■ PROBLEM TO SOLVE
Give every line from the entries that contains "options".

■ INPUT

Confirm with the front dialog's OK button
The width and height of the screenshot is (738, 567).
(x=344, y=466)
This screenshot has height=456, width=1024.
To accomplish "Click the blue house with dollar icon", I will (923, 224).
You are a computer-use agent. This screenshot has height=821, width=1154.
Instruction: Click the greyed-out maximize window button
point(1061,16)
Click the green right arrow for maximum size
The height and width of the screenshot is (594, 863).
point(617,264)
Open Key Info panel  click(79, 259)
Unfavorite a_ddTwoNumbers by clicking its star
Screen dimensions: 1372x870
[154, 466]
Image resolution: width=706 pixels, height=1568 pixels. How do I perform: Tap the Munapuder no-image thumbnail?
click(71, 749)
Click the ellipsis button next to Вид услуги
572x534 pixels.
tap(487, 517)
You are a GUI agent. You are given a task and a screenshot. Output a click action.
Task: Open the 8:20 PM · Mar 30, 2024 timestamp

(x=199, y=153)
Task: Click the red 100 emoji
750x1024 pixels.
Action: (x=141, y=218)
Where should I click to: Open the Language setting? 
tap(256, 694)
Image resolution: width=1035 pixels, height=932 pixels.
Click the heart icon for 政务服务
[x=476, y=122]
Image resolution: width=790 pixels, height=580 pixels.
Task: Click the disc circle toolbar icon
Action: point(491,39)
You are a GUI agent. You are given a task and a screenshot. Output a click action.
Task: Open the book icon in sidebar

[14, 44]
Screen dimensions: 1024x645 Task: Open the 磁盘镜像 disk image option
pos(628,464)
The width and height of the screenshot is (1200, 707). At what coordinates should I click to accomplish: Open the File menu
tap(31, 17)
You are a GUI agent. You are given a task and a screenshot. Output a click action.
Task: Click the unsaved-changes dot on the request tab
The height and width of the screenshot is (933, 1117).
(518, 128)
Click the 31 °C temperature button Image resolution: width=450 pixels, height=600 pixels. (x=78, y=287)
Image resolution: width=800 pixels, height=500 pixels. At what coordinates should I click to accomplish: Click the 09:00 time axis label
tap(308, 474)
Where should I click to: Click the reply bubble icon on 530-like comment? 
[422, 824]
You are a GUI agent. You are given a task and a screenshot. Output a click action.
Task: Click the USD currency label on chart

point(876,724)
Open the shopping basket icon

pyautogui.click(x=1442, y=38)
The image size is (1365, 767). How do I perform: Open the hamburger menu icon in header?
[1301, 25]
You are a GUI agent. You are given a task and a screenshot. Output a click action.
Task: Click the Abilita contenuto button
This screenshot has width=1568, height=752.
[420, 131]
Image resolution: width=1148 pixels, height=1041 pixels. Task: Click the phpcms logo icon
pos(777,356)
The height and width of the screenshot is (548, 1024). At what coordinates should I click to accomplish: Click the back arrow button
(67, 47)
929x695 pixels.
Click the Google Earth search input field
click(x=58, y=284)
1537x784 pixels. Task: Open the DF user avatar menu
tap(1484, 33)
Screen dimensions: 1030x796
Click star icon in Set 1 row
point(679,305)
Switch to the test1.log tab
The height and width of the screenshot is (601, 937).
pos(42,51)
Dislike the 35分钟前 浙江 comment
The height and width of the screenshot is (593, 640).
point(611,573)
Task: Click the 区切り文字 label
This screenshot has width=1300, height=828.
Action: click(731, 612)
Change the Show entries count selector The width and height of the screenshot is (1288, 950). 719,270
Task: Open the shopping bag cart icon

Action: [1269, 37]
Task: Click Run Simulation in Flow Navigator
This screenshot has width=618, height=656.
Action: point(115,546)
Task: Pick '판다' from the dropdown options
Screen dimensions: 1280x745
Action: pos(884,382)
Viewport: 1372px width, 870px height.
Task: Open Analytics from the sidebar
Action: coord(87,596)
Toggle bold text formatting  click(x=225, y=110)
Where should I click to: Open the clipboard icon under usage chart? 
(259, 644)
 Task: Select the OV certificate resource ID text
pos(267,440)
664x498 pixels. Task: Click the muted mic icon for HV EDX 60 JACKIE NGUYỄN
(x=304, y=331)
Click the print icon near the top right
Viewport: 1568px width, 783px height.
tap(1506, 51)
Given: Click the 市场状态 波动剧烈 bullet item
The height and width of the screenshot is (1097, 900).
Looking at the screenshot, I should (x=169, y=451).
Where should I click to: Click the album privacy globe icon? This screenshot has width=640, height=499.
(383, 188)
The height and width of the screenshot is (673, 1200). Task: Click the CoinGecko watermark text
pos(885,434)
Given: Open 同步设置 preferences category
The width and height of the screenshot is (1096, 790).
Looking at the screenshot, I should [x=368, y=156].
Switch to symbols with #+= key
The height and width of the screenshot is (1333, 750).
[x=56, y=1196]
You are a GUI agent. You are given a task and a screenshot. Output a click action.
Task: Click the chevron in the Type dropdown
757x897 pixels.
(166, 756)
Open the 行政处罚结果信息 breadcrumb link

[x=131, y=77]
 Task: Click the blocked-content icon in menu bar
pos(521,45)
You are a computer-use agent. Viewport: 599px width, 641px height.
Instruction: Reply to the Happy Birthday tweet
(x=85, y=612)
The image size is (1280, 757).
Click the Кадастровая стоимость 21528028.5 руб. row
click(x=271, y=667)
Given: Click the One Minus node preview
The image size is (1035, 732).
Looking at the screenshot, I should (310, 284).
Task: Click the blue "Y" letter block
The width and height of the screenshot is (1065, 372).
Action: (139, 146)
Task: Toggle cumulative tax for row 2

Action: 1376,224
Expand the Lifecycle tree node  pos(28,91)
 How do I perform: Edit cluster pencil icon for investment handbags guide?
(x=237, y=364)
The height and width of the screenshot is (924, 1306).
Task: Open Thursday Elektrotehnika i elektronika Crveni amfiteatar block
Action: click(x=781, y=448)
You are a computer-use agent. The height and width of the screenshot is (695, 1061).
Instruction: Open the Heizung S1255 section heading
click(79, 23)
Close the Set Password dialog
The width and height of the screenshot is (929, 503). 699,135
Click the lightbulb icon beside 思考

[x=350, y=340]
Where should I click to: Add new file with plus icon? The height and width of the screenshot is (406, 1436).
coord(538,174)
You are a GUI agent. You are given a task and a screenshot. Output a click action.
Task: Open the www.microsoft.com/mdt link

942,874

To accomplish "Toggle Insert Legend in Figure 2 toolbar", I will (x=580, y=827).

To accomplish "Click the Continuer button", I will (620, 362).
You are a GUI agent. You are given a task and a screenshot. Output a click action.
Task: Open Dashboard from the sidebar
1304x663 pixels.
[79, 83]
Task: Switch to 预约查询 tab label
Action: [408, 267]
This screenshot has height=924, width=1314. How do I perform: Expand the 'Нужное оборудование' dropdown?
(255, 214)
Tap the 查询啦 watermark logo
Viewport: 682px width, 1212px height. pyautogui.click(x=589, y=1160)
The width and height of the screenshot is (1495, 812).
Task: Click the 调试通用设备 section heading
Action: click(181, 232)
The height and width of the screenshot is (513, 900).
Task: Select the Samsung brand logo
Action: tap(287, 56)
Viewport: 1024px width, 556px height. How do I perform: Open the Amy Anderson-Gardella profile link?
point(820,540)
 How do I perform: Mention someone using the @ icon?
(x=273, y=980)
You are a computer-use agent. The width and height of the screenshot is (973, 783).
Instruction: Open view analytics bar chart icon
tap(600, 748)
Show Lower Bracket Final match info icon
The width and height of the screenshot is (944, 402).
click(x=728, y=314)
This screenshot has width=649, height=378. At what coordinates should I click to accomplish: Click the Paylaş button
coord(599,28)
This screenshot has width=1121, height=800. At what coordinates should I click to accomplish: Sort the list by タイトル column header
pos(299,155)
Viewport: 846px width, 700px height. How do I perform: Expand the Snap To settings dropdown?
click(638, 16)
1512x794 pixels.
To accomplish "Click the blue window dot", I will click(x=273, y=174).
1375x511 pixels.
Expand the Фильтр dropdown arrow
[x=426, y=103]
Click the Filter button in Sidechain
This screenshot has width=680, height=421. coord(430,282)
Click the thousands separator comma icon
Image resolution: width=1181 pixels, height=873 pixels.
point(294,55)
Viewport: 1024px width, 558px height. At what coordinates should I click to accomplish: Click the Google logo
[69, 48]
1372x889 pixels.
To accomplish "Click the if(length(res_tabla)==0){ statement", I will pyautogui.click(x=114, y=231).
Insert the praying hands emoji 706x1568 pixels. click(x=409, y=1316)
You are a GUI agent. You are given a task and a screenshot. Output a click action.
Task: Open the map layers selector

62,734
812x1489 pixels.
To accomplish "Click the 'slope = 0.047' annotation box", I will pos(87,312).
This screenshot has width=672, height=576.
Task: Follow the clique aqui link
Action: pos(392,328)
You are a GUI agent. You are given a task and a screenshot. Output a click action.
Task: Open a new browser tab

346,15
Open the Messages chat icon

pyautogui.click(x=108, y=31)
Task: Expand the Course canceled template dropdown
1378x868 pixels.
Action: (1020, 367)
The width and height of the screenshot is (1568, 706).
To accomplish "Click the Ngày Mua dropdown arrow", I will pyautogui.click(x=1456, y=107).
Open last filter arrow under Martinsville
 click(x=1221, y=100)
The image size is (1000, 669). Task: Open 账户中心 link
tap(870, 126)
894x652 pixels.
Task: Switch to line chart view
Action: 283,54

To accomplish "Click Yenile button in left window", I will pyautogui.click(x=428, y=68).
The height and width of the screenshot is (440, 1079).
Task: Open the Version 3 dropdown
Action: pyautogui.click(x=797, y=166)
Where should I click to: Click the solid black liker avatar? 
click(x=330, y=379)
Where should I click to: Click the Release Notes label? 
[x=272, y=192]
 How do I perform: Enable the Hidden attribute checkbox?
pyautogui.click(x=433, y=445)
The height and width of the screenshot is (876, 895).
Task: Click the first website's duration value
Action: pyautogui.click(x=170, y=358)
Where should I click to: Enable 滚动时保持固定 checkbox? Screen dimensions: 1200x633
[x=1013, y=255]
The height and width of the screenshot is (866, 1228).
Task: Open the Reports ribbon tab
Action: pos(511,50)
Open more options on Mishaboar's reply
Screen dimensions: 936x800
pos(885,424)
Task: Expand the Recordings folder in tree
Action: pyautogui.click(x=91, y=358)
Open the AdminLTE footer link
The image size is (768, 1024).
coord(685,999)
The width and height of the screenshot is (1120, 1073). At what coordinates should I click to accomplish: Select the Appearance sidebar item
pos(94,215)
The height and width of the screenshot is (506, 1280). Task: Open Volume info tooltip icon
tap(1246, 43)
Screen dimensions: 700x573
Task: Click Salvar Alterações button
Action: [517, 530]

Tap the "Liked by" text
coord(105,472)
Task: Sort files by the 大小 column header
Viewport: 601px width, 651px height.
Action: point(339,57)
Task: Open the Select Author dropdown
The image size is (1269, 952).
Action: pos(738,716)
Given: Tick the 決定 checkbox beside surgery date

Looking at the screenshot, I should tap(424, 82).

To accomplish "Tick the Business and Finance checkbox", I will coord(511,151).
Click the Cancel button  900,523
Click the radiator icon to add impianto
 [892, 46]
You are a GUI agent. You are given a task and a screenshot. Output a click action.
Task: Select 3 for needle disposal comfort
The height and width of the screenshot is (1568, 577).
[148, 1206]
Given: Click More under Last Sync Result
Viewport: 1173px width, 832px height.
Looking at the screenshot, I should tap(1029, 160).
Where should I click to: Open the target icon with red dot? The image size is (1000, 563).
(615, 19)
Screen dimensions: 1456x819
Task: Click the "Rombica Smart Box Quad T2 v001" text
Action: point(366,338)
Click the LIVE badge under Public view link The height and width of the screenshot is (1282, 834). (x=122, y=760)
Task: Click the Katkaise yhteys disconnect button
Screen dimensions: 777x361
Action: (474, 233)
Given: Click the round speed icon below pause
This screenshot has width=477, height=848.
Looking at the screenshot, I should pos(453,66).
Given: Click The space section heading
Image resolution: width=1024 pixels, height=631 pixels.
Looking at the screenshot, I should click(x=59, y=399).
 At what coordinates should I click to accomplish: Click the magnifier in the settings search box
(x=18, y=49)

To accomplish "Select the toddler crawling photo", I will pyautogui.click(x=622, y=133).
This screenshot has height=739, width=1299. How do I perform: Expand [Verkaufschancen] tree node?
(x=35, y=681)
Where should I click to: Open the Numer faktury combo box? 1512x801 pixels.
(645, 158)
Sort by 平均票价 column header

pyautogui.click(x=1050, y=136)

■ WRITTEN RESPONSE
Task: Pick '판다' from the dropdown options
Open more options on Mishaboar's reply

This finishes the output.